The Faders and the Flash: How Running Church Sound Feels a Lot Like Running a Photo Business

I’ve been behind the soundboard at my home church for 16 years. Started out on a beast of a console—one of those with 100 knobs, 200 mystery buttons, and zero forgiveness. Moved on to a Yamaha that felt like driving a stick shift with power steering. Now we’re on the Behringer X32—digital, clean, precise. The iPad app alone makes me feel like Tony Stark in a worship band.

But here’s the kicker: all those years of faders and cables taught me a ton about running a photography business.

And not just in some “tech is tech” kind of way. The parallels run deep—because both are about tone, clarity, character, and knowing what not to touch when it’s already working.

Faders & Exposure

Running sound is all about balancing levels. Your vocals are too hot? Bring ‘em down. Keyboard buried? Slide it up. You get the mix just right, and nobody notices. That’s the goal.

Same with photography. You’re constantly balancing aperture, shutter speed, and ISO. And when you nail it, nobody’s talking about exposure—they’re too caught up in the emotion of the image.

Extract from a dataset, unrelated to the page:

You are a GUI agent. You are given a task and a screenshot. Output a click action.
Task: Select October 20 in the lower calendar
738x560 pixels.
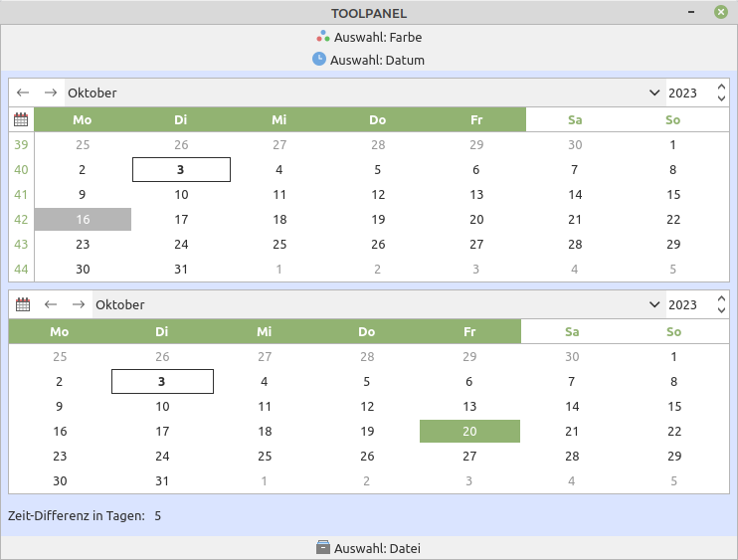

Sends on Faders = Client Experience

You ever use “sends on faders” on the X32? Total game-changer. Flip into that mode and now every mix is customized for each individual monitor on stage. What the singer hears is different from the drummer, and everyone is happier when they hear what they need.

That’s how I approach photography clients. I try to “send on fader” their experience. One family might need jokes and dancing. One senior might need space and subtle direction. One corporate shoot might need precision and “no nonsense, please.” It’s all about mixing for the room.

Cables, Chaos, and Clean-Up

In both worlds, cables are the necessary evil. In sound, they’re everywhere. Tangled, misbehaving, running power where it doesn’t belong. In photography? Same deal. Battery chargers, memory cards, lighting cables, and all the tech spaghetti that powers your art.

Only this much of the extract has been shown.